Exaggerated or false claims amount to around £3.5 million a week in the general insurance market, says the Association of British Insurers. New fraud detection techniques and sharing of information between insurers are being used to tackle fraud, but how do others view the issue? asks Hiscox News

The broker
Richard Bishop, Belmont International

“There’s no doubt that fraud is a major issue for the insurance industry. But the industry hasn’t done itself any favours over the years. The big companies took far too long to wake up to fraud as an issue and this has meant fraudulent claims are seen by many policyholders as a sanctioned activity.
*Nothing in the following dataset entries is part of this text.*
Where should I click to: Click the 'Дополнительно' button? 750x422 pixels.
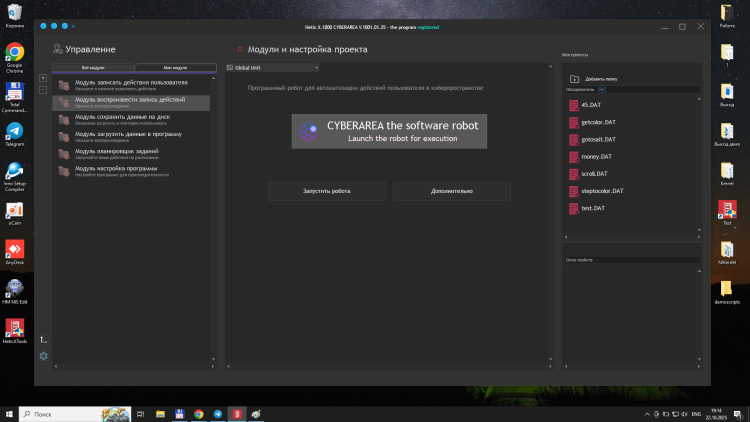coord(451,191)
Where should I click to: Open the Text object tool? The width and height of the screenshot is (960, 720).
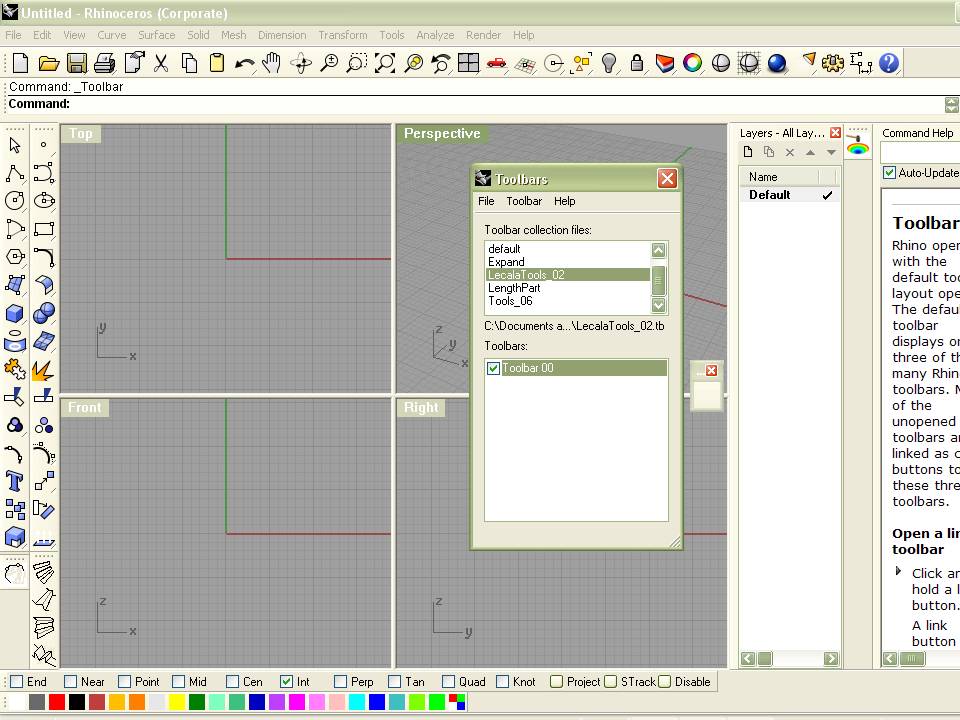point(15,481)
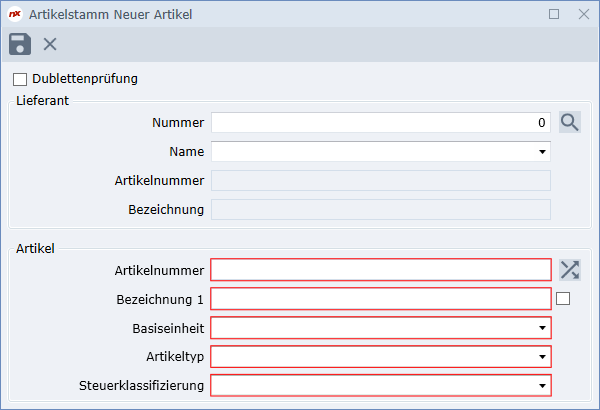
Task: Click the supplier Bezeichnung field
Action: (x=380, y=210)
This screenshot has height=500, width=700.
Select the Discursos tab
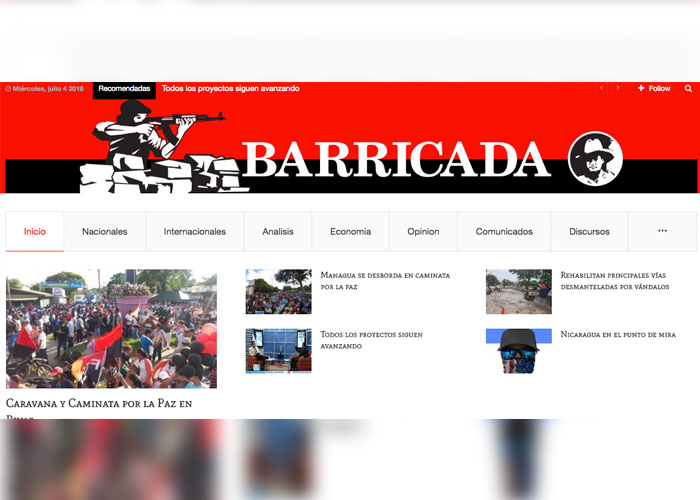[x=589, y=232]
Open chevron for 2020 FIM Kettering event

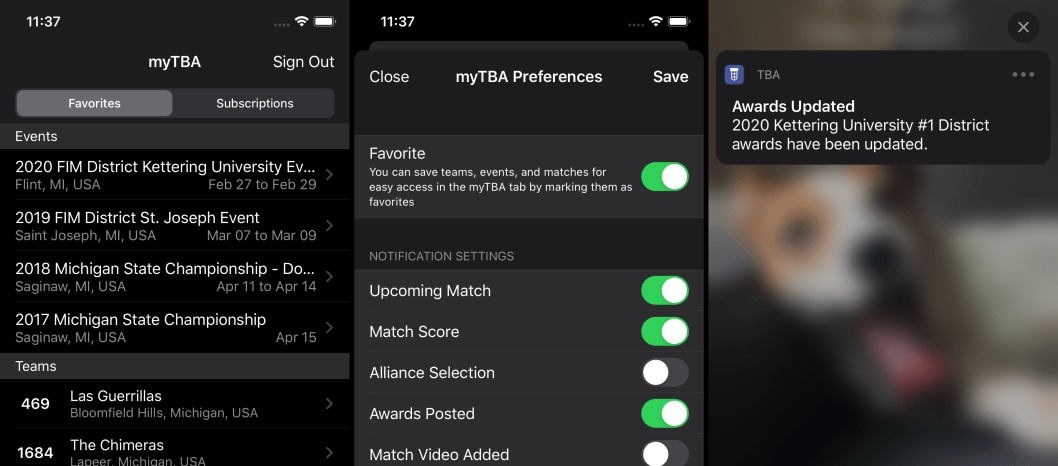pos(329,175)
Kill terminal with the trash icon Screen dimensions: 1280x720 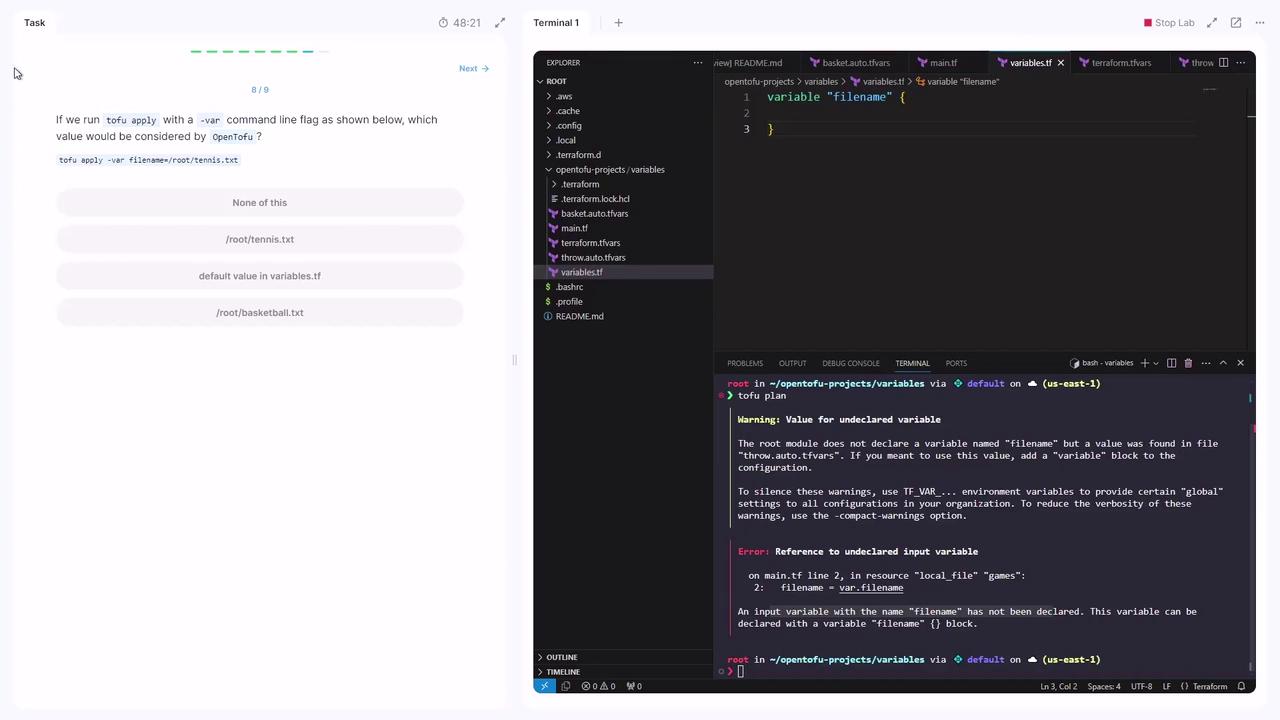coord(1188,363)
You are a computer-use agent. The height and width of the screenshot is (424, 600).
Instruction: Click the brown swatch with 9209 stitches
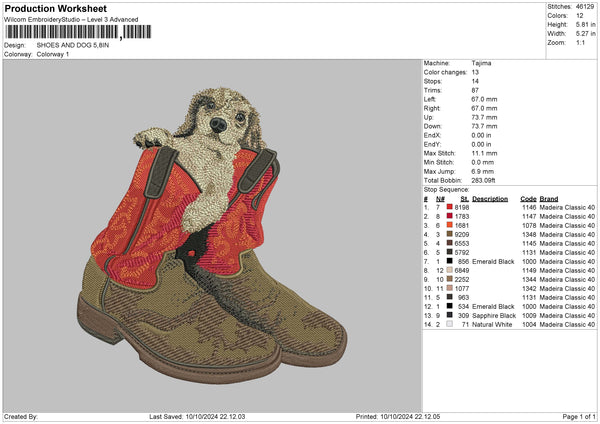click(x=450, y=233)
Nobody bothered saying ‘no’ to them, and now fraud is becoming more and more sophisticated. Certainly the industry has wised up and is adopting the latest technology to spot fraudulent claims, but it’s difficult to know when a claim is bad and you can’t control the morals of individuals. Quality brokers do their best to shield insurance companies from that aspect.”

The insurer
Jeremy Pinchin, Hiscox

“Our key aims are to provide risk transfer at an affordable price and strong customer service. Both of these are impacted by fraud. We must maintain a zero tolerance of such activities.”

The policyholder
Helene Dancer, London

“I think it’s totally unfair that policyholders end up paying higher premiums because of insurance cheats. We are the only victims. It’s frustrating knowing that you are paying higher premiums because someone thinks they can get away with what they see as a bit of ‘harmless fiddling’. But it’s not harmless. Yes, of course I’ve known people who have inflated or exaggerated their claims – who doesn’t?”